OBJECTIVE — Return every line in the listing below that contains the word "should", copying each one unchanged.

ENTRIES PROVIDED —

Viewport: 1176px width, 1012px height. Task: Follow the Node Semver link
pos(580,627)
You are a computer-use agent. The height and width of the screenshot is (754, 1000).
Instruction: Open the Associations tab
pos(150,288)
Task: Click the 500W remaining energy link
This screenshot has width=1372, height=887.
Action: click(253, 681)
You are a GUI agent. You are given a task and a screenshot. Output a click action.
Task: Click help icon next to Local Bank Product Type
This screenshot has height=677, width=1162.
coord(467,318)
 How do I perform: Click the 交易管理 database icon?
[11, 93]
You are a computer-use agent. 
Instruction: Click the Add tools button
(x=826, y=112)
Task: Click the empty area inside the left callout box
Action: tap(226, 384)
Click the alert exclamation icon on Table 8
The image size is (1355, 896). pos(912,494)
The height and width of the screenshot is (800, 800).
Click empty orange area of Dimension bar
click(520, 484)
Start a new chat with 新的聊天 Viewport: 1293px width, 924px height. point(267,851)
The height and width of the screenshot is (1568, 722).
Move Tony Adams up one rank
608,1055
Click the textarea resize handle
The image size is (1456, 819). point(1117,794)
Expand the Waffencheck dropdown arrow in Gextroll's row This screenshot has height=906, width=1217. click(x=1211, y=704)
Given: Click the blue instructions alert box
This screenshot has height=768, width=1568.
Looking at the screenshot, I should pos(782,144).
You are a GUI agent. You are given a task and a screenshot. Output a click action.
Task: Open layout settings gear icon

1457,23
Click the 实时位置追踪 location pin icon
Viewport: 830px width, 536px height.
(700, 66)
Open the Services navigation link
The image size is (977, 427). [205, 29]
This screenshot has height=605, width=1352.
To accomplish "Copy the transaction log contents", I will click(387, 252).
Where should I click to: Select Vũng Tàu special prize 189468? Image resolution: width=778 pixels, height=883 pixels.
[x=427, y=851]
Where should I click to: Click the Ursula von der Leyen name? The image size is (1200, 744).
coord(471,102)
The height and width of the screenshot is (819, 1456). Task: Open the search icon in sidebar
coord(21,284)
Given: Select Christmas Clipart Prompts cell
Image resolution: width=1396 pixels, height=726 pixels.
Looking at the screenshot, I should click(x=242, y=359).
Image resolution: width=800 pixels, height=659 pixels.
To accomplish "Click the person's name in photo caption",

SOLUTION TO THE PROBLEM —
Looking at the screenshot, I should pos(782,144).
Where should I click to: Select Vũng Tàu special prize 189468? Image resolution: width=778 pixels, height=883 pixels.
Where should I click to: Click the Ursula von der Leyen name? The image size is (1200, 744).
Looking at the screenshot, I should click(x=242, y=359).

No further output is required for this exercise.